● Task objective
Give again, word for word, every line in the entries below from the line with "Open the 补天 bookmark" up to and including the line with "Toggle the 显示数字", and no other line.
::::
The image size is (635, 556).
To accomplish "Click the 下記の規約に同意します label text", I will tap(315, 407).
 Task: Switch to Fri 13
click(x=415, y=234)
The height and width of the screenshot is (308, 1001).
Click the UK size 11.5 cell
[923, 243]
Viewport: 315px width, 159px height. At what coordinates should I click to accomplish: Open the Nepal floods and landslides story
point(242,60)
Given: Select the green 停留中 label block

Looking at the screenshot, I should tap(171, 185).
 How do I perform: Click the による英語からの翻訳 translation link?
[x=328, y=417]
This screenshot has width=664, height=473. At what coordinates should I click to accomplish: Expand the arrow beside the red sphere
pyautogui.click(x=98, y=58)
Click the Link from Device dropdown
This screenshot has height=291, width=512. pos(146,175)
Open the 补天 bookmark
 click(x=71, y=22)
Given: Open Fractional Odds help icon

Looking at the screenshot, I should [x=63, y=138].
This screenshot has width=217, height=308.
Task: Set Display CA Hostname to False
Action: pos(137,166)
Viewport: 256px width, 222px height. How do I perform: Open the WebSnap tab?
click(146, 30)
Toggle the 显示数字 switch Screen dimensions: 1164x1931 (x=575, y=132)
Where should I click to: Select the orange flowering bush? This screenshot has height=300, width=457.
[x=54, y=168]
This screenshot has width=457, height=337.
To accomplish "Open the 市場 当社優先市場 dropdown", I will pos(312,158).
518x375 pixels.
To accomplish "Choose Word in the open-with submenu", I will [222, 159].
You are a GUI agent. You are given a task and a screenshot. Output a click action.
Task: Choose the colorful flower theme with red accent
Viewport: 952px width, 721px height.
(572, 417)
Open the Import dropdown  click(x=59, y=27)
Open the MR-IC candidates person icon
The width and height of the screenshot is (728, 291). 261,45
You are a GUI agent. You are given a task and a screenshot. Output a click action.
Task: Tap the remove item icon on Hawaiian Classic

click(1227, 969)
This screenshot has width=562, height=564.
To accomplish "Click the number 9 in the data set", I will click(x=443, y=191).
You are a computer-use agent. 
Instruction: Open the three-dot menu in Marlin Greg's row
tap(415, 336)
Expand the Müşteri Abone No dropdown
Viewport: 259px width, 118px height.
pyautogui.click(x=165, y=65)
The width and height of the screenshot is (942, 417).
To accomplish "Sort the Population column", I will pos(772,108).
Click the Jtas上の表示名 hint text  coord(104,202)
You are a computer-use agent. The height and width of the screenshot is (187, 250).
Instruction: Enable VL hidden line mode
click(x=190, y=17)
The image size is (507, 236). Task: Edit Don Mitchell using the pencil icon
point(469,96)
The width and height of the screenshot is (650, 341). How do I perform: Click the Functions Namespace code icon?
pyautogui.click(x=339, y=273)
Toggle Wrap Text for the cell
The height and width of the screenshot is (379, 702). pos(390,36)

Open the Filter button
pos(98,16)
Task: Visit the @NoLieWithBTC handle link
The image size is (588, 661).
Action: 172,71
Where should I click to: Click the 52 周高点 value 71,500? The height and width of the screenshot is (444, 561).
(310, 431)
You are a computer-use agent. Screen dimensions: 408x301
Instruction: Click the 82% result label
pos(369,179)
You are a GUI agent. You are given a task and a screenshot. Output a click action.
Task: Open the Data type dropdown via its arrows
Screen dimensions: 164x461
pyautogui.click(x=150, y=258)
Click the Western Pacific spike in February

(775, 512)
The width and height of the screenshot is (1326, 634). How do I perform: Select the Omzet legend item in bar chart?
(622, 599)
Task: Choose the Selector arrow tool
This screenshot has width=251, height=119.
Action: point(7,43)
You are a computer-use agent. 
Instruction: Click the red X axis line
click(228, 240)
::::
● Answer to this exercise
Open the 补天 bookmark
 click(x=71, y=22)
Given: Open Fractional Odds help icon

Looking at the screenshot, I should [x=63, y=138].
This screenshot has width=217, height=308.
Task: Set Display CA Hostname to False
Action: pos(137,166)
Viewport: 256px width, 222px height. How do I perform: Open the WebSnap tab?
click(146, 30)
Toggle the 显示数字 switch Screen dimensions: 1164x1931 (x=575, y=132)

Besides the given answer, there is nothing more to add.